## Problem details
Output as a JSON list of strings, one per line with blank lines omitted, the part that opens with the line containing "1064x1148 pixels." and closes with the line containing "Open the 办事服务 navigation menu", both included.
━━━ Data for this task ━━━
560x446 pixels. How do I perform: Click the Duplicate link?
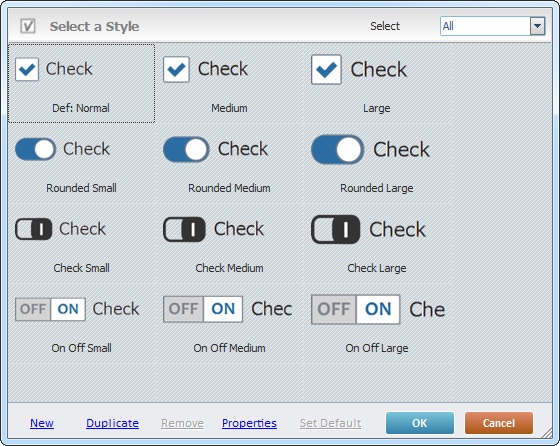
━━━
━━━ Data for this task ━━━
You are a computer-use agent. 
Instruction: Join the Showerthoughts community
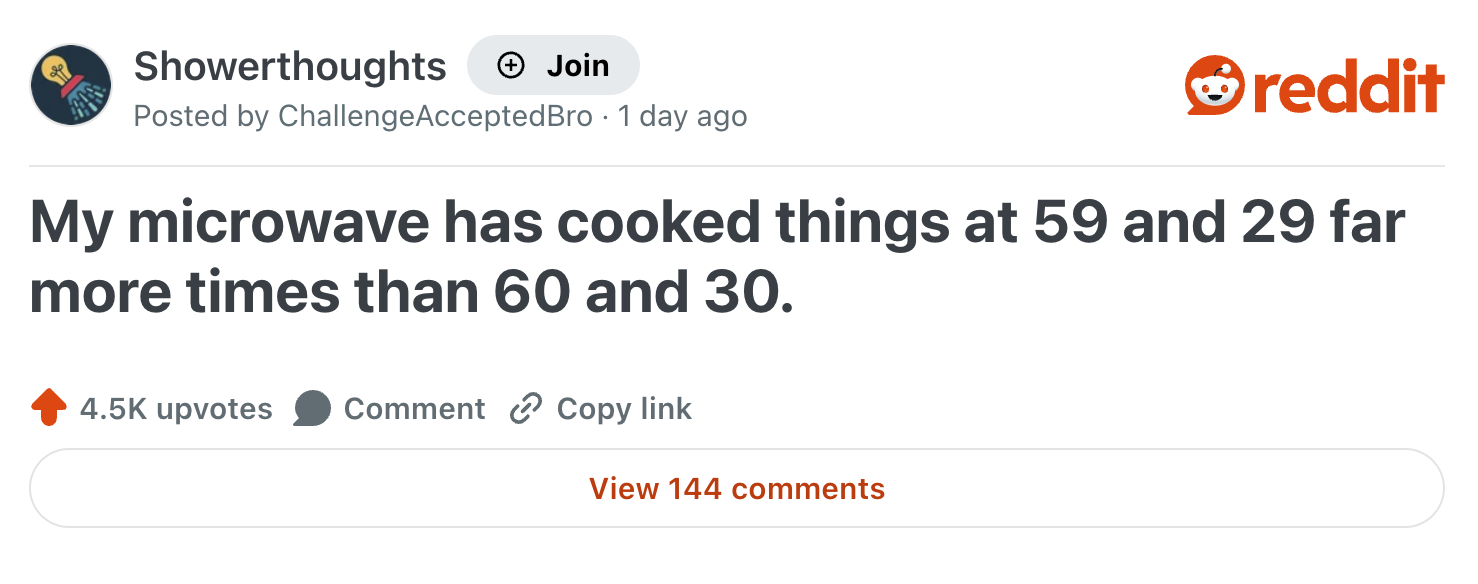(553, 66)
━━━
━━━ Data for this task ━━━
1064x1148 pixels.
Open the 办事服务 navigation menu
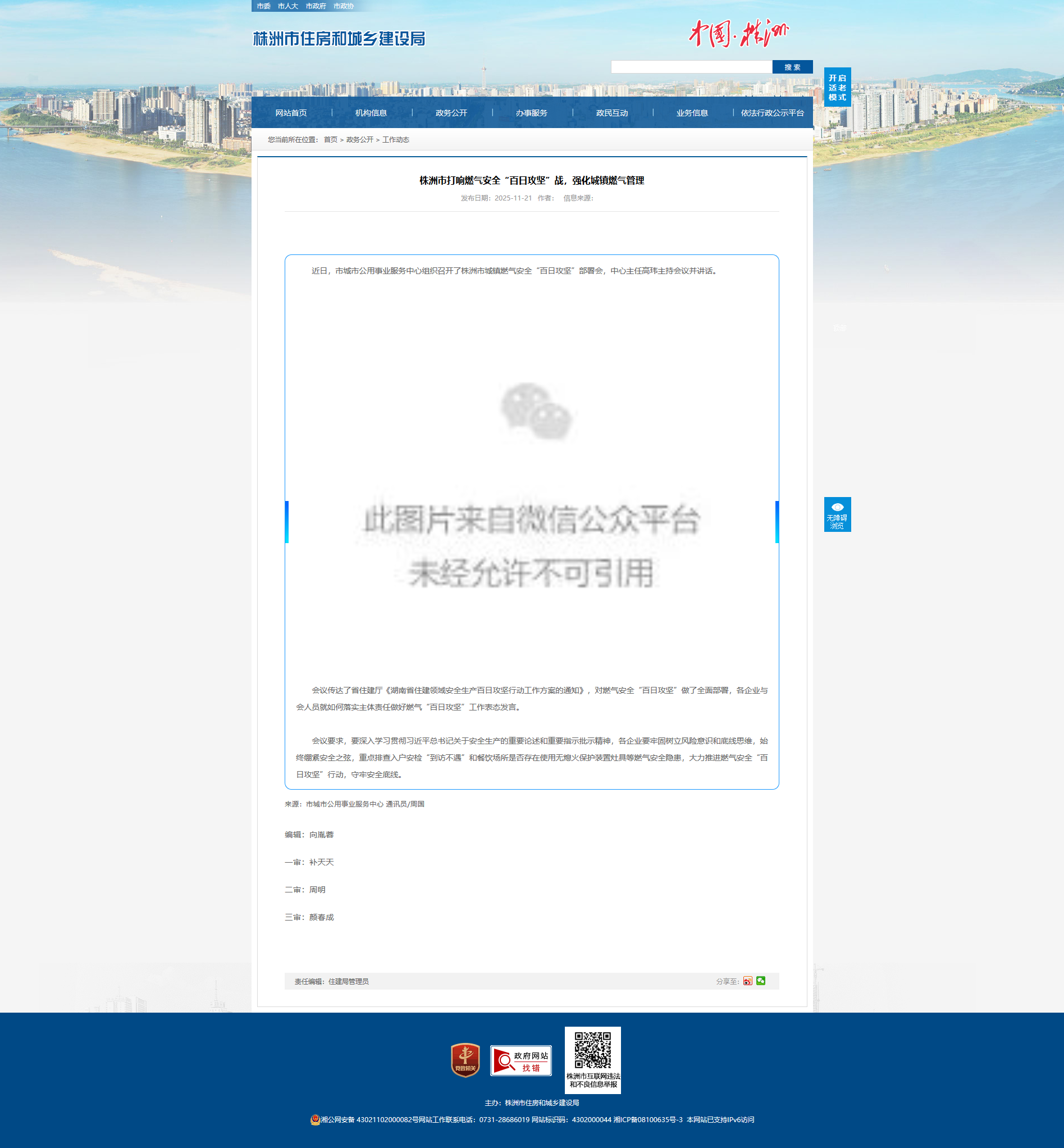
━━━
## Answer for this exercise
[
  "1064x1148 pixels.",
  "Open the 办事服务 navigation menu"
]